[skh]

Something being sidestepped in the post you responded to is that what is being talked about is a valid algebraic object with lots of structure to it. It’s called a module which you can think of as a sort of vector space. It’s just that the scalars may not have the property that they have multiplicative inverses. (I’m deliberately focusing on rings that are integral domains for the nitpickers.). When talking about these objects you have to include the underlying scalar set.

For instance the real numbers are a vector space over the rationals. They are a different vector space over the reals. They are not a vector space over the complex numbers and are not a vector space over the integers. But they are a module over the integers. But not a module over the complex numbers.

[throwawaymath]

Everything you've said is true, but circling back to the example given, we still can't choose a scalar 1/n for integral n. Yes the integers are a ring, and yes you can define a module over a ring which generalizes a vector space.

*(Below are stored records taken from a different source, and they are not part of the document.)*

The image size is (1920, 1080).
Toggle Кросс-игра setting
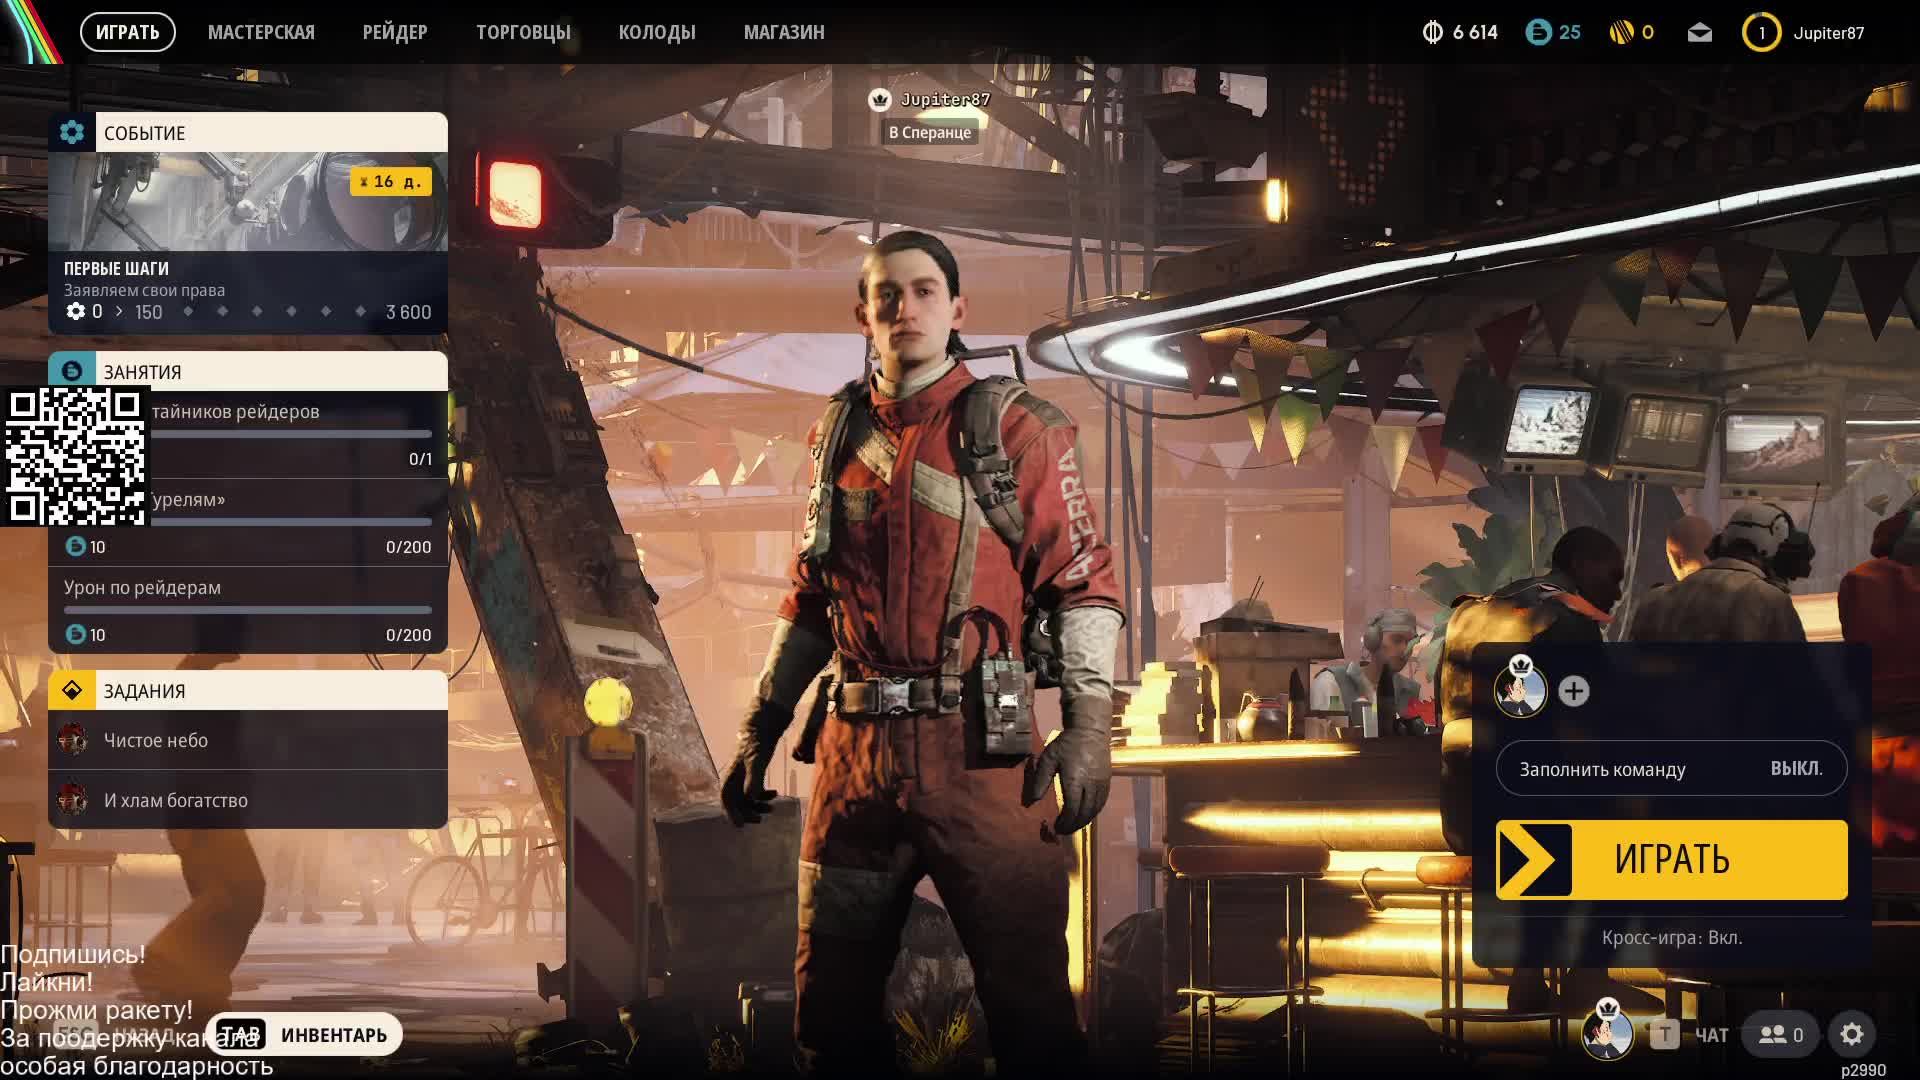pyautogui.click(x=1671, y=937)

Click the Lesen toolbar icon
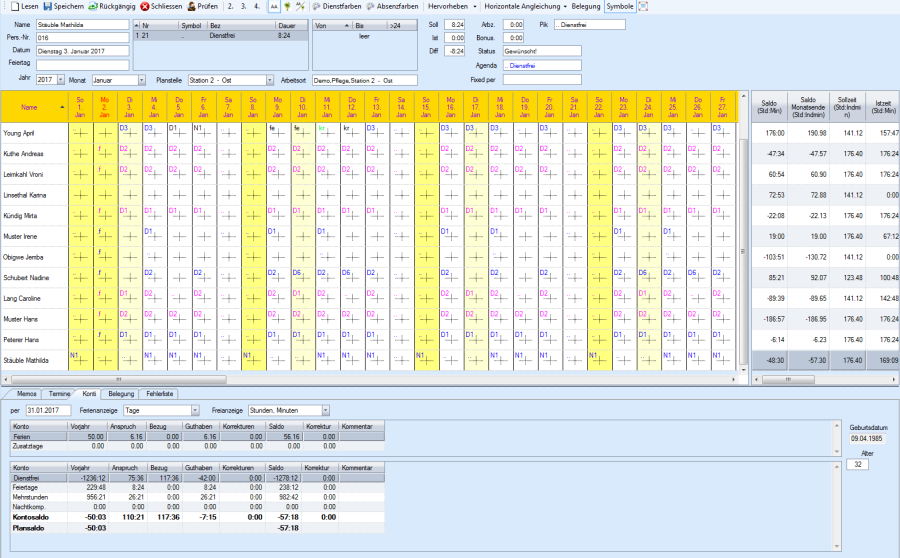click(x=15, y=6)
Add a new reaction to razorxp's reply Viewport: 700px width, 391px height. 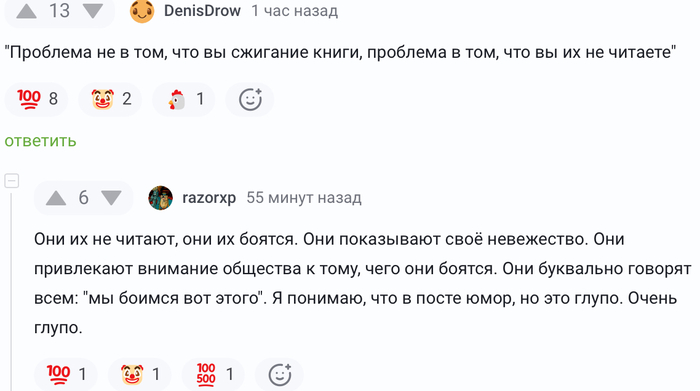click(279, 374)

But the point being spoken to here is that the explanation is backwards: you can't choose 1/n from Z. Therefore you can't use it as a scalar, so you'd never even break closure in the vector space. The hypothesis doesn't work before you can engage that contradiction.

[skh]

You are correct and I wasn't trying to criticize what you wrote. gizmo686's post (the one I responded to) indicated a sense of insight into these issues. I wanted gizmo686 to feel justified in his/her thoughts. Namely, that what we call modules are natural objects and they look at feel like vectors spaces on the surface.